> **Task brief**: Arrange the lines of the records as a JSON list of strings, one string per line, with blank lines omitted, starting at the line that contains "Click the large CPU heading" and continuing through the end of the records. Leave the pictures out of your answer.

--- --- ---

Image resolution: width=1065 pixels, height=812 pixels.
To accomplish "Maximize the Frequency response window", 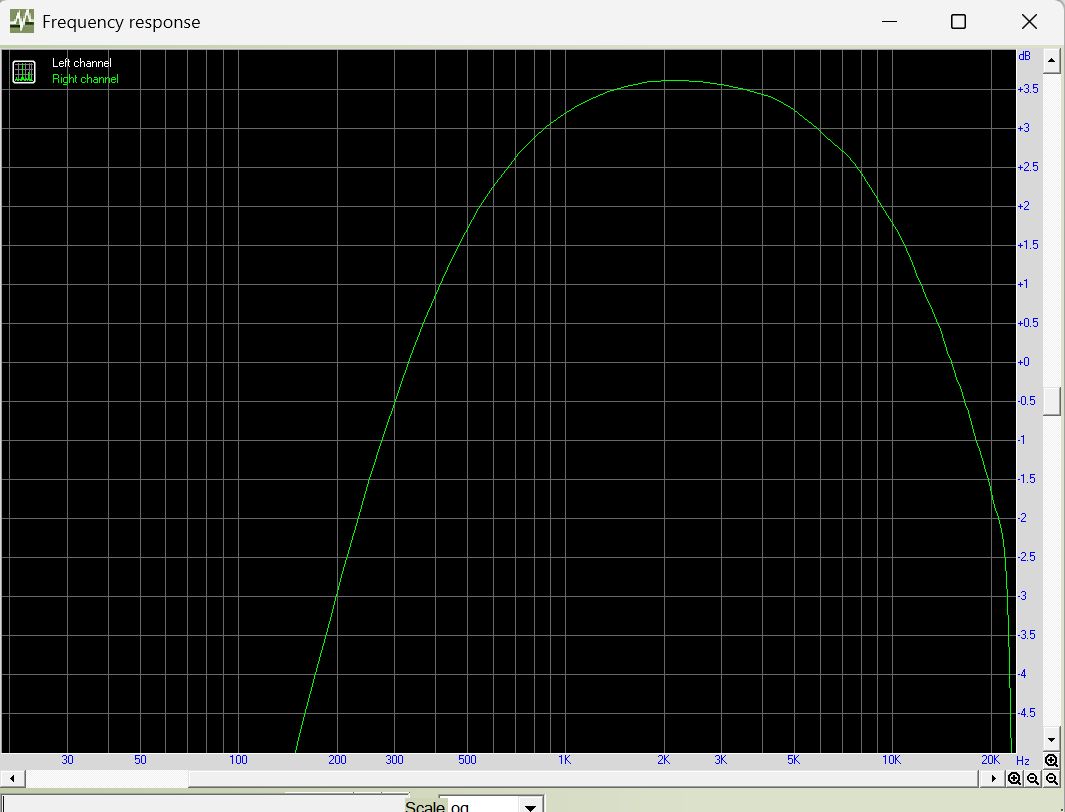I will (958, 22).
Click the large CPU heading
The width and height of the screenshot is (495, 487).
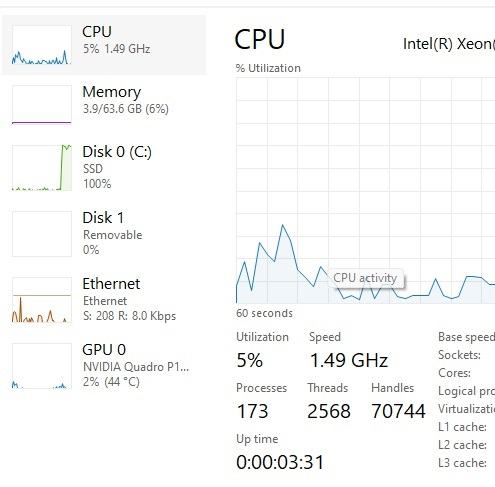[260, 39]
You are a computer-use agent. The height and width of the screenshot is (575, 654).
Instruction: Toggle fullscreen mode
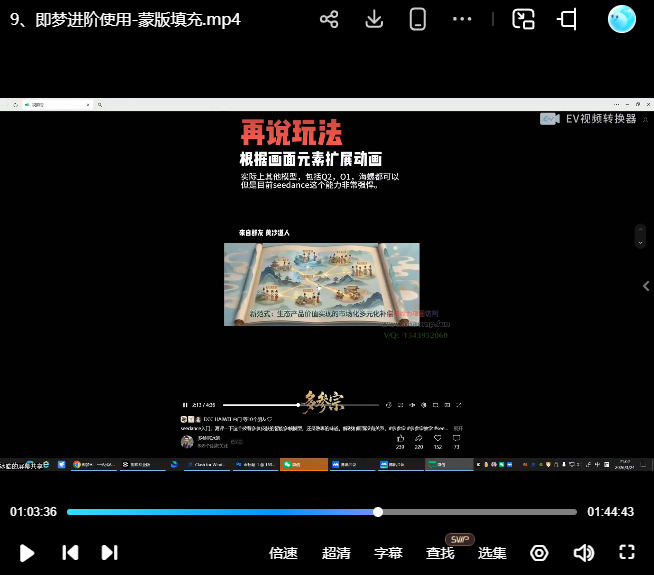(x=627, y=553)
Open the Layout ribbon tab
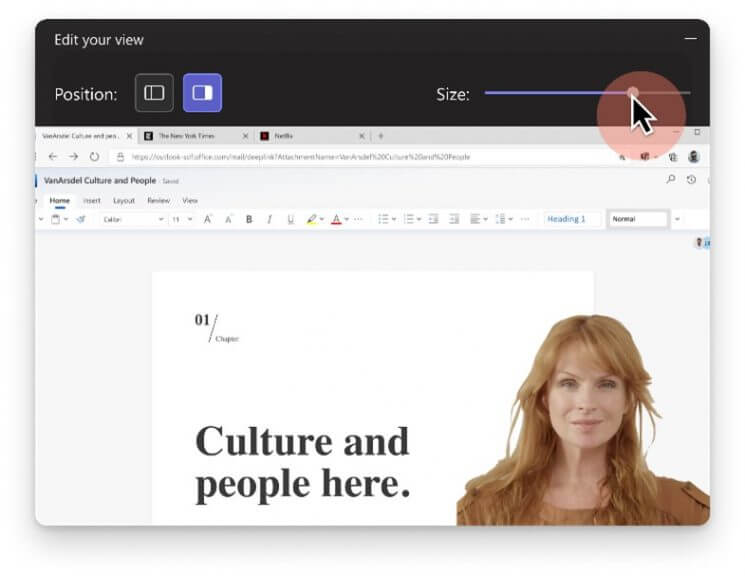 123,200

--- --- ---

> **Solution to the exercise**:
[
  "Click the large CPU heading",
  "The width and height of the screenshot is (495, 487).",
  "[260, 39]",
  "You are a computer-use agent. The height and width of the screenshot is (575, 654).",
  "Instruction: Toggle fullscreen mode",
  "(x=627, y=553)",
  "Open the Layout ribbon tab",
  " 123,200"
]